Uma nova resolução do Ministério da Saúde determina que, a partir de abril de 2018, as águas engarrafadas só poderão ser comercializadas após a emissão do laudo da análise microbiológica. 


A determinação se encontra no artigo 91 da RDC 182, de 13 de outubro de 2017, que tem como objetivo garantir maior segurança alimentar aos consumidores de todo o Brasil. Até hoje, mesmo com a obrigatoriedade da análise, não havia a exigência prévia do laudo: ou seja, as águas poderiam ser comercializadas e consumidas e, somente dias depois, sair o laudo comprovando (ou não) inexistência de coliformes fecais e outras bactérias no produto.

A medida vale apenas para a categoria das águas adicionadas de sais (garrafões rosa), que passarão a ser fiscalizadas também sobre esses novos critérios pela Agência Nacional de Vigilância Sanitária (Anvisa). A regra ainda não se aplica às águas minerais (garrafões azuis), que respondem por 90% das águas engarrafadas consumidas no Rio de Janeiro. Estas poderão continuar oficialmente emitindo os laudos microbiológicos após a comercialização.
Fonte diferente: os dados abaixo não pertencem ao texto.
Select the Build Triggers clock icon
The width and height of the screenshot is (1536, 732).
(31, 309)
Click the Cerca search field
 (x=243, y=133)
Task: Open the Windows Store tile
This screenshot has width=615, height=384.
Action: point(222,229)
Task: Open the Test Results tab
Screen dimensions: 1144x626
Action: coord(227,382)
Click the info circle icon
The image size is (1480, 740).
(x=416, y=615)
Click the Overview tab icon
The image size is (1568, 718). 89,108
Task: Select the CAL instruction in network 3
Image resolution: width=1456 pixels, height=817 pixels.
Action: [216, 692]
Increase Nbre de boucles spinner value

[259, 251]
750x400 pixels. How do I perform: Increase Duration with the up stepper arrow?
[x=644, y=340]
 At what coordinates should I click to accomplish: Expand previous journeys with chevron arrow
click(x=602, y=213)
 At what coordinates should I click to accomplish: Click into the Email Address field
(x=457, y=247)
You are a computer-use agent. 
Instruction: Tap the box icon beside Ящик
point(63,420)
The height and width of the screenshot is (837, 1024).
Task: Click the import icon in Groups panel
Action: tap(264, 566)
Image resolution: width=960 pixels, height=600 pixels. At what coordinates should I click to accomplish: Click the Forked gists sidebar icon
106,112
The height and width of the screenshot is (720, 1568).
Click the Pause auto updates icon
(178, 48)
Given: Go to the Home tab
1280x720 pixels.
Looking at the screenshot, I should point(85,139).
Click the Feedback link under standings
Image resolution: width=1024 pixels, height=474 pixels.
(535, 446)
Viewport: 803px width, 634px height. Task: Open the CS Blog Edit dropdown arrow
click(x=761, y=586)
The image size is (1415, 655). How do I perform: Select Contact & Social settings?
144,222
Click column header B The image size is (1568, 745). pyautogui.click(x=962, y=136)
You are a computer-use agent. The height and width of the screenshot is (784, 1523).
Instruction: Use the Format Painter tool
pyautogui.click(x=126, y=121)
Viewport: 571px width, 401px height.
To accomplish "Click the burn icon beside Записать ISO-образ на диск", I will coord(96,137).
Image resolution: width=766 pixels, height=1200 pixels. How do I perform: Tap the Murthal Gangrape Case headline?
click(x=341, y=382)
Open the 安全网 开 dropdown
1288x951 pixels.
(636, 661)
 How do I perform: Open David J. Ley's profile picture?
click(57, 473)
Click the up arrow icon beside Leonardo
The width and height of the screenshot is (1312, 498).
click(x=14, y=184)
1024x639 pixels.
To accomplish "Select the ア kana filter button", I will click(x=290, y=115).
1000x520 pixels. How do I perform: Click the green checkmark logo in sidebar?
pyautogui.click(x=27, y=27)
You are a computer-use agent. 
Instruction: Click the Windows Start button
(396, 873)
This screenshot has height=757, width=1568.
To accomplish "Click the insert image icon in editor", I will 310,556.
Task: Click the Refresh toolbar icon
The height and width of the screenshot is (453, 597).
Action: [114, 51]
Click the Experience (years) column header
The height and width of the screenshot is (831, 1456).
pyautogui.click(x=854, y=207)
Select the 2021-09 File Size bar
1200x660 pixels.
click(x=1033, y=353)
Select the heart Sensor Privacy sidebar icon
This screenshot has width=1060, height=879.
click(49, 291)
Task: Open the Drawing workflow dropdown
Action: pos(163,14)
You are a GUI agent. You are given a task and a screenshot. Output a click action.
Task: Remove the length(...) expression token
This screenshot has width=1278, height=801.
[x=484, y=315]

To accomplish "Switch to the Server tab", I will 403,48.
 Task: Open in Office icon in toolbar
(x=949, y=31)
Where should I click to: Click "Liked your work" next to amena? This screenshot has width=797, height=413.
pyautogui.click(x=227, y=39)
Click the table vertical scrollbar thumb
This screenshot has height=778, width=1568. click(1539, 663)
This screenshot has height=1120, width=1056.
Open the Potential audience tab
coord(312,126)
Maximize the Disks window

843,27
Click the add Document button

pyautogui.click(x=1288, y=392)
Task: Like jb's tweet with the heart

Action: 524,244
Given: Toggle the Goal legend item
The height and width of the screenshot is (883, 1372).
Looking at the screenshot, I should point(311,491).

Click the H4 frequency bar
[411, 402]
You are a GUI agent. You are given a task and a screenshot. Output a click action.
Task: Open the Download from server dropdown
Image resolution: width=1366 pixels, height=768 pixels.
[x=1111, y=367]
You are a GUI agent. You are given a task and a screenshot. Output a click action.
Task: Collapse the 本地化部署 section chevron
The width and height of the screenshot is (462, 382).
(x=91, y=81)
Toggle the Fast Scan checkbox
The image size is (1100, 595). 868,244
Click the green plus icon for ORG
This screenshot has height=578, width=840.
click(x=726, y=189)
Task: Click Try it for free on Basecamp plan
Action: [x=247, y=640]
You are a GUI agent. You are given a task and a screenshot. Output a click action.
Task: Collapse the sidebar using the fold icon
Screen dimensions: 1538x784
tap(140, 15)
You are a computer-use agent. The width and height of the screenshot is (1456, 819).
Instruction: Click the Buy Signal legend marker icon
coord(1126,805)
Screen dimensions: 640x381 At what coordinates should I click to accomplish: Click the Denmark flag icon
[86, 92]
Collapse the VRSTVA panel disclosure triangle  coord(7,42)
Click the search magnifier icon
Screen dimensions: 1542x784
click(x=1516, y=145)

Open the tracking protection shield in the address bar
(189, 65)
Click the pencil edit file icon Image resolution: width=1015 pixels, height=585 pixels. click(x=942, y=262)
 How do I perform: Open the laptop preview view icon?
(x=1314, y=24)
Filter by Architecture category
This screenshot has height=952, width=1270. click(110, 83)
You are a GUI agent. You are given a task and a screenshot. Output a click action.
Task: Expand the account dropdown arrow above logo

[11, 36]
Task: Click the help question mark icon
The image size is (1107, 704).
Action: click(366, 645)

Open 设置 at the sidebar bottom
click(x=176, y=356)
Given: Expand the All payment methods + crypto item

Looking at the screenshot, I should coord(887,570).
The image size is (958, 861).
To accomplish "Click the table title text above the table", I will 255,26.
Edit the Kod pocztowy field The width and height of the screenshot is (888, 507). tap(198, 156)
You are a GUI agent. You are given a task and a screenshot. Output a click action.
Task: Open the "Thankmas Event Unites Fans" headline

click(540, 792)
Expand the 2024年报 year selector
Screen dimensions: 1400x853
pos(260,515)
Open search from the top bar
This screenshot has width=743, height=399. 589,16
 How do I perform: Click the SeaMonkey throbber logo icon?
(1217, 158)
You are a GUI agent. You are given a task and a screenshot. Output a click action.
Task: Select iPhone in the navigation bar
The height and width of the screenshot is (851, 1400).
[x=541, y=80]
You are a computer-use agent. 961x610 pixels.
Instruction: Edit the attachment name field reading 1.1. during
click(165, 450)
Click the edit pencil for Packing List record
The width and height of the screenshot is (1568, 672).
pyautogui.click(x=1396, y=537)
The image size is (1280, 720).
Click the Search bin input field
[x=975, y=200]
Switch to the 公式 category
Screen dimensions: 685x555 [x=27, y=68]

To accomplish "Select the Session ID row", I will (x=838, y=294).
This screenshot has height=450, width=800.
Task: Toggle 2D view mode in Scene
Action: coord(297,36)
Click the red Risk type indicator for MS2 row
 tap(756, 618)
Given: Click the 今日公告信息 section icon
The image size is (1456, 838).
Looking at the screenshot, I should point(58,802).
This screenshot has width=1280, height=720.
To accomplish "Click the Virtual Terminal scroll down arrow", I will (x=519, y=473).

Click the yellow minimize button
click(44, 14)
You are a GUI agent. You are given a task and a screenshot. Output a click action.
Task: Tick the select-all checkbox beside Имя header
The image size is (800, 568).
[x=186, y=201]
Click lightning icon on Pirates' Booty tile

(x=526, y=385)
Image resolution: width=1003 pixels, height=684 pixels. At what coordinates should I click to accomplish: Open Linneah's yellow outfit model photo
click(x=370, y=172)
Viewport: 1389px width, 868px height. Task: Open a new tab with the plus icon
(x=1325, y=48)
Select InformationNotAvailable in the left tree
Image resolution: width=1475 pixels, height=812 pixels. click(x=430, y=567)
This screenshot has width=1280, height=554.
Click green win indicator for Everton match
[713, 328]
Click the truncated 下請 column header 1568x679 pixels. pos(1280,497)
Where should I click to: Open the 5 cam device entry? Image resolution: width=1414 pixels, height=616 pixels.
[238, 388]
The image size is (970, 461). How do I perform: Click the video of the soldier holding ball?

Na semana passada, a Assembleia Legislativa do Rio (Alerj) aprovou a redação final do projeto de lei 2.791-A/17, de autoria da deputada Lucinha (PSDB), que visa a um maior controle da produção e da comercialização de águas no estado. Segundo o texto, os rótulos com a especificação do tipo de água devem ter, pelo menos, metade do tamanho da grafia do nome da marca e os galões, de 10 ou 20 litros, deverão ter a cor azul para águas minerais e rosa para águas adicionadas de sais.

Para Danielle Mendes, das Águas Adicionadas de Sais Leguian, a nova regra representa um importante avanço no que diz respeito à busca por um padrão mais elevado de qualidade de água e representa uma ação efetiva no combate aos produtos obtidos sem os devidos padrões de higienização e qualidade.

— Esta nova RDC da Anvisa, aguardada com ansiedade pelo setor, dentre outras ações, deixa claro as boas práticas de produção que devemos seguir e padroniza a forma de captação da água, a preparação do produto, o transporte dentre outros assuntos, deixando o processo como um todo mais seguro convidando sempre à busca constante da qualidade — observa.

Químico responsável por diversas fontes de águas minerais e de águas adicionais de sais no Estado do Rio de Janeiro, Bruno Affonso dos Santos afirma que um dos principais ganhos com a mudança na legislação está em forçar o processo industrial a se tornar mais seguro, principalmente no que diz respeito à higienização dos garrafões retornáveis.

Segundo ele, a embalagem é o ponto mais crítico no processo hoje em dia:
— Se a lavagem não é adequada, vai dar problema e a análise vai acusar a contaminação antes da saída para venda - destaca o químico, que também reforça a necessidade de fiscalização para que a lei seja cumprida.

Ainda segundo o químico, a resolução exigirá mudanças operacionais nas indústrias. Estas passarão a manter os garrafões em estoque até que o laudo microbiológico fique pronto. Em média,diz ele, dois dias é o tempo necessário. As análises deverão ser feitas por laboratórios próprios da empresa ou por laboratórios contratados, o que deve pesar também no custo de produção.